[Spambayes] Introducing myself

Tue Nov 12 01:27:03 2002

[Robert Woodhead]
> ...
> It seems to me that you're at the point where testing the effects of
> data reduction techniques would be fruitful.

Bootstrapping a classifier, connecting to a gazillion quirky email clients,
and testing training strategies are all current high priorities.  Saving
memory wouldn't buy me anything in the Outlook client I'm using, or in the
high-volume python.org application.  But, as I said, other people are keener
on that, and I expect that reducing the sheer number of tokens is a more
effective approach (in part because it ties into effective training
strategies over time -- the database will just keep growing (albeit at a
slackening pace) without active pruning, and whether a token takes one byte
or 50).

> Once I get up and running on the code (just paid  the tithe to O'Reilly)
> I'll test it out.

It's all yours <wink>.

> One thing that occurred to me: now that you have something that seems
> to work pretty well, have you considered backtracking on particular
> features to see how much they contribute; for example, going to a
> trivial state machine parser to spit out tokens?

In theory, all prior decisions should be revisited after every change.  I
haven't done anything like that lately, though, in part because no previous
"let's revisit this!" experiment ever paid off.

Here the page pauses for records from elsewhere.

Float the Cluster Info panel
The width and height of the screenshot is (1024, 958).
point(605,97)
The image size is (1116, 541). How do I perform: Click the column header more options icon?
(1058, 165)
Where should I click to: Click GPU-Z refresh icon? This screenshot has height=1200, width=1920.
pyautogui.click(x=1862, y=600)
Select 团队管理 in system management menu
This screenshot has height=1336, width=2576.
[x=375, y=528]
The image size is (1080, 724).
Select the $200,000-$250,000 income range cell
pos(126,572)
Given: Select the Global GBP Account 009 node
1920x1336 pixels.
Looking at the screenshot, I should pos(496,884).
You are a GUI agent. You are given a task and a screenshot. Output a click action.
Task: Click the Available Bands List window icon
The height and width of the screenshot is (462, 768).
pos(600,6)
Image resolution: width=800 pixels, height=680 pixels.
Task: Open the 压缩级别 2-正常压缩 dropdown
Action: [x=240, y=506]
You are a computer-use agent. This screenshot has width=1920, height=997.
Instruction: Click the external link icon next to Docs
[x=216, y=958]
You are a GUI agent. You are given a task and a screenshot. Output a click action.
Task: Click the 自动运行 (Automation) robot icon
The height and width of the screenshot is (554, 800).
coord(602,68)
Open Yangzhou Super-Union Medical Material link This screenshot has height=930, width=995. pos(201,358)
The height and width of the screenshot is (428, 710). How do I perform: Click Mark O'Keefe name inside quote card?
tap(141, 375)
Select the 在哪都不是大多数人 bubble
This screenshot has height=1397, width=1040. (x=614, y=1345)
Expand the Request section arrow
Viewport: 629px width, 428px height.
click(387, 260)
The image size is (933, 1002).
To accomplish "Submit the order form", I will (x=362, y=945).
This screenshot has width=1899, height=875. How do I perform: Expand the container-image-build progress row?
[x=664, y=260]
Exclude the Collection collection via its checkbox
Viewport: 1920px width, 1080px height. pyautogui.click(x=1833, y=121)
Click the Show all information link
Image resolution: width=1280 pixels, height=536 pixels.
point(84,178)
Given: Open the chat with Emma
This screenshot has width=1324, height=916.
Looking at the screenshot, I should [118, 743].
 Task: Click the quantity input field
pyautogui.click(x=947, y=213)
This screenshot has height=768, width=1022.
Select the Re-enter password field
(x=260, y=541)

Note that the bulk of the body tokenizer couldn't be simpler:

1. Convert to lowercase.
2. Split on whitespace.

Well, we *could* skip #1, but previous experiments found that it didn't give
better error rates but did increase the database size.  It did change the
*kinds* of errors, though, and in particular conference announcements had a
hard time getting thru when case was preserved (they're trying to sell you a
conference, and often SCREAM ABOUT IT).

> ...
> Yeah, we old farts ("When I was a lad, the bytes only had 6 bits!")

They had 6 or 9 when I was a lad, depending on how you set the control bit
for the Univac 1108's 36-bit words.

> have lots of tricks.  We don't so much write code as remember it and
> retype it.

You don't want to bet on who'e older here <wink>.

> ...
> Not really; it doesn't really matter what the format of a token
> coming out of the parser is, does it?

The classifier is happy with any immutable and hashable Python object, i.e.
anything that can be used as a Python dict key.  But people grafting various
databases onto this have stronger requirements, and they're not always
clear.  As I mentioned last time, most "lightweight" databases require
string keys, so any switch away from strings would break those systems.
It's pre-alpha code, but still I'm not keen to rock anyone's boat unless
there's a clear win in return.

> ...
> True; then it becomes a game of finding generic messages that are
> likely to evaluate as hammy enough to the average recognizer.  And
> the meta-response is to send out multiple emails with differently
> tuned slices of ham.

They can try.  Spam doesn't need to be stopped, though, it merely has to be
made more costly to send than it brings back.

Last week Jeremy and Guido here both reported a *very* effective technique:
spam was sent to them as replies to mailing-list postings (not this mailing
list <wink>) they had made, including a full quote of the msg they had
posted.  That was guaranteed to have lots of ham words for them, and the
Subject line was the expected "Re:" followed by their own subject line.

I doubt they're going to get a response rate high enough to be able to
afford this scheme over time, at least not on tech mailing lists.  We'll
see; if they can, it's going to be hard to beat.

> I hereby, btw, coin the term "Dagwood" (or perhaps it should be
> Wooddag?) to mean an email containing artfully sliced amounts of ham,
> spam, and html condiments.  ;^)

Cool!  Dagwood it is.

> ...
> Well, what you'd need is a hacked HTML renderer that output sets that
> look like (token,size,color,background) and ignored words that were
> too small or hard to read.

Sure.  I expect the quickest path would be to feed the source thru a
text-only browser, and stare its output.  That seems mondo expensive,
though,

>> For goodness sake, this is email we're talking about -- anyone
>> trusting a truly critical msg to email is dreaming to begin with.

> Unfortunately, in the real world, this happens all too often.  Keep
> in mind that the readers of this list are not the typical users of
> the resulting software techniques.

I do, but it's still not my problem <0.5 wink>.  All non-trivial systems
have non-zero FP rates, and that's a fact of life.  You're keen on
whitelists, but they wouldn't do a thing to stop any of the false positives
I've seen, and so on; a multitude of schemes may reduce the overall error
rates if they're combined intelligently, but they're not going to reach an
error rate of 0.  Not even with human review (as has become obvious to
everyone who's run a good system over their supposedly clean ham and spam
collections).  At some point, learning that Santa Claus isn't actually a
white man is a part of growing up <wink>.

show-me-an-isp-that-guarantees-email-delivery-and-we'll-get-
    rich-shorting-its-stock-ly y'rs  - tim